If waging war on an innocent people purely for political gains and then let them sink into a likely civil war is not evil, then evil has no meaning. If trying to take political profit of the deaths of some of one's own citizens, and volutarily divert scrarce resource away from their protection, while claiming this opposite, is not evil, then evil has no meaning.
Posted by: Jean-Philippe Stijns on January 25, 2004 02:43 PMRegardless of the obvious cynicism behind this policy, what are the Dems to do? Demand that we stay in Iraq longer?
Posted by: tstreet on January 25, 2004 02:47 PMIf it was all about electoral politics, why did Bush take the huge political hit that came with pushing through 19 billions dollars worth of reconstruction aid? What the evil Machiavellian ploy I'm missing behind that?
Posted by: rd on January 25, 2004 03:32 PMWhile I generally agree with your posts, I just don't understand your constantly reposting in full, other people's articles.
Teh whole point of the intarweb was the links. By posting the article in full you seem to deprive most of the value of the link and appropriate the content to yourself. Folks will track you back and not Kevin. Google will raise your pages and not Kevins. Folks will click on your ads and not Kevins.

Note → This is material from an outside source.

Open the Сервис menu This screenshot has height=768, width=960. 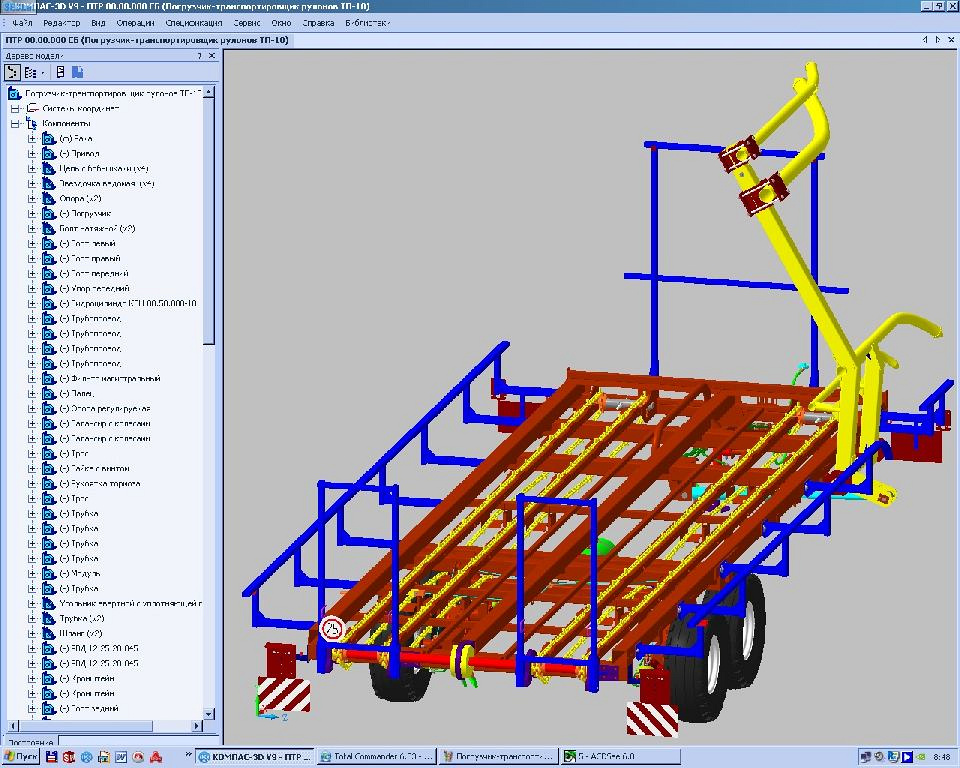pos(247,22)
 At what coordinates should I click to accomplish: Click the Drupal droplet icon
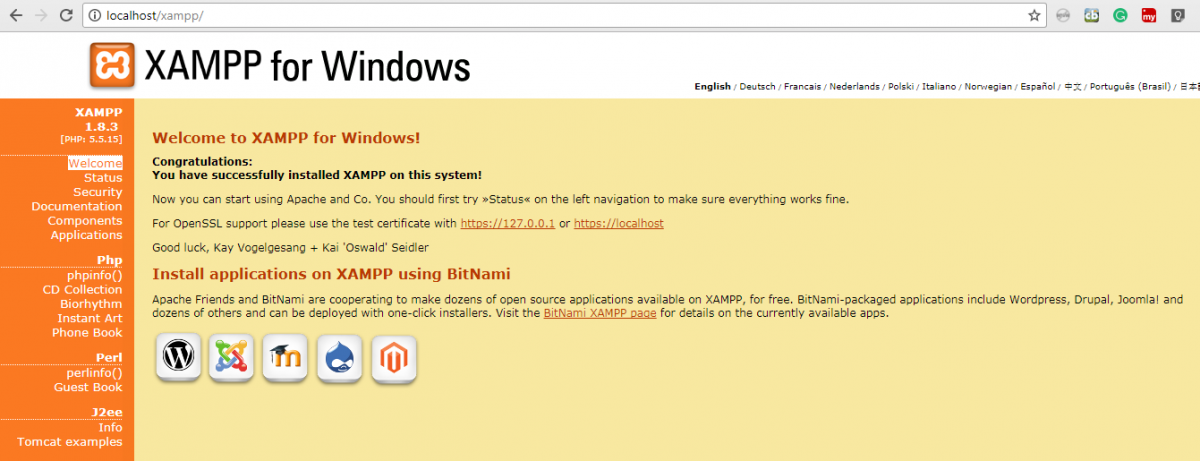click(339, 356)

What is your policy on this?
Sorry for the off topic post.
Posted by: a troll on January 25, 2004 03:33 PMrd: presumably the administration believed its own bullshit about how the war would be a cakewalk, would pay for itself, and the Iraqis would greet us as liberators.
Posted by: rps on January 25, 2004 03:34 PMThey might have believed that before the war, but nobody thought that in September, when the aid package was proposed. Indeed, the aid package was an explicit recognition that the rosier scenarios had failed to pan out and that the Administration was going to have to demand politically costly measures to sustain its efforts in Iraq.
Posted by: rd on January 25, 2004 03:39 PMrd, i think you're absoutely right as far as you go, but don't forget: this administration is full of people with ideological blinkers on whose bios scream out "i've never made a mistake in my life."
What they still believed feasible at the time of the last iraqi budgeting exercise they no longer believe: they've changed policies several times since then.
Remember, when Bremer arrived, we had two goals: privatize the economy and write a constitution before a power handover. Neither has happened and neither is going to happen: we now have a date-driven release, not a feature-driven release.
Posted by: howard on January 25, 2004 03:58 PMRight, but why is it date-driven? For political advantage in America? We're turning over sovereignty, not withdrawing troops in any appreciable numbers. We'll have 100,000 plus there at least through the beginning of 2005. American voters don't give a damn about sovereignty; they do care about troop casualties.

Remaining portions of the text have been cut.